Check with your purchasing department to see if your school has any deals with manufacturers. Here, our deal with Epson means that they'll always win a price war, and as a result the entire campus is almost exclusively Epson. We've had to go other brands when we're looking for something specific, but for something this broadly defined you should be able to find something.


----------



## rphilip (Jun 21, 2016)

jwaterkotte said:


> The admin of our school is wanting either a large 10 meter square image or 7 meter tall by 15 meter long panoramic. The projector is projected onto the cyc.


At that kind of size you need to add a zero to your budget. With either of those sizes you'll also need an edge blending system as most projectors are either 4:3, 16:9 or 16:10 aspect ratio.

The top of end of Panasonic or Epson's projectors or projectors from Christie, Barco and Digital Projection is where you need to be looking for a screen area that large.

I strongly suggest working with your school admin to select a smaller screen size that has a 16:9 or 16:10 aspect ratio.

Philip


----------



## MNicolai (Jun 21, 2016)

You're not in the ballpark you would need to be in for this. To cover an image area of 101m^2, you're looking at roughly 30,000-40,000 lumens worth of projectors. For the amount of funds you have available, it probably does not make sense to buy something stackable or with the intent it'll eventually become part of larger array of projectors.

If filling that size image is something you're serious about and eventually come up with funds for, it'll completely replace whatever you are able to purchase in the near future with your limited funds.

In the meanwhile, I'd say you can probably afford a 5,000lm projector, maybe a 6,500lm if you get a good deal.
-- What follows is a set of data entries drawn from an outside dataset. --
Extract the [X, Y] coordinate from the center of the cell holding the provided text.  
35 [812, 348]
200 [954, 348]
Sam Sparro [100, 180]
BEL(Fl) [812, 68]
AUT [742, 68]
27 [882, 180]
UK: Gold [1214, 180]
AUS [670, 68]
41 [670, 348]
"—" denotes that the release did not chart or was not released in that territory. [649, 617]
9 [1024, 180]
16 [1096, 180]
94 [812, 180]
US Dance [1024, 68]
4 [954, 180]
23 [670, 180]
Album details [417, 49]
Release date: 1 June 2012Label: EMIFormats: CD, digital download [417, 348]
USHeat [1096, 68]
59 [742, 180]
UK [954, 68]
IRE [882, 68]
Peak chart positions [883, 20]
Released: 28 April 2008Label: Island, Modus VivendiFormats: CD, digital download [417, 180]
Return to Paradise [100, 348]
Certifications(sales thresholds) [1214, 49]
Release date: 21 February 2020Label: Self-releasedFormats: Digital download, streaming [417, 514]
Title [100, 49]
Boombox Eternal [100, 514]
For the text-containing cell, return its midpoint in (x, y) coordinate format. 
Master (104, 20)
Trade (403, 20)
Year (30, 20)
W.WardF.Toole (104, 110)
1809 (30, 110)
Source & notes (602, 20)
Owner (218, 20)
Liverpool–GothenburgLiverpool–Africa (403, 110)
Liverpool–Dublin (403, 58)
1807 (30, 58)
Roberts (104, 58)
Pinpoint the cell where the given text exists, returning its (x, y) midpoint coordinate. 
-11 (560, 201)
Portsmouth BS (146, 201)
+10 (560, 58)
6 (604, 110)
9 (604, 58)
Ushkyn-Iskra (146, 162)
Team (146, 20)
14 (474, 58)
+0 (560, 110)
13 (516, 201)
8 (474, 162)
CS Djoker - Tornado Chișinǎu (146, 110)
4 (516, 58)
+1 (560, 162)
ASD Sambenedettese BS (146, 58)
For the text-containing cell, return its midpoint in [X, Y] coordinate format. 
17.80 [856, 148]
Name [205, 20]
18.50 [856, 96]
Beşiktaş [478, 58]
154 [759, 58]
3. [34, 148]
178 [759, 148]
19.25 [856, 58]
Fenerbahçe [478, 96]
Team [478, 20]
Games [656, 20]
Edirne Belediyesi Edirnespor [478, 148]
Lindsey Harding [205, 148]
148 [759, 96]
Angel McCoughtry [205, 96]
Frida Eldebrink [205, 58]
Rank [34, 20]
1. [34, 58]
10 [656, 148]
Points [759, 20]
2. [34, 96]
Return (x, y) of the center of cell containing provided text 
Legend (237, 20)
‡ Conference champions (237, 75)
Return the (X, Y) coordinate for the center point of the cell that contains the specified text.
I would typically recommend Christie or Panasonic projectors for this kind of application, but it's going to depend more on what you can source locally in Switzerland, and as others have said, the market for these small projectors is vast and usually schools have existing contracts in place for IT equipment that get them all kinds of deals. You should check with your IT department to find out if you have any such purchasing contracts in place you might be able to leverage.


----------



## ruinexplorer (Jun 22, 2016)

That is a large image to cover. Also, since it is not screen material, you will lose a lot of light. So you are probably going to have to be looking at an LCD projector that hopefully can get you as close to 10k lumens. You may have to stick with standard definition, not HD. You should search some of the used sites. I see some of the lower definition HD projectors with about 7k lumens in your price range.


----------



## WVTheatre (Jul 5, 2016)

I would start looking at Sony and Panasonic professional projectors. Ours melted its own lens cap if that speaks to its brightness. Not cheap though.


Sent from my iPhone using Tapatalk


----------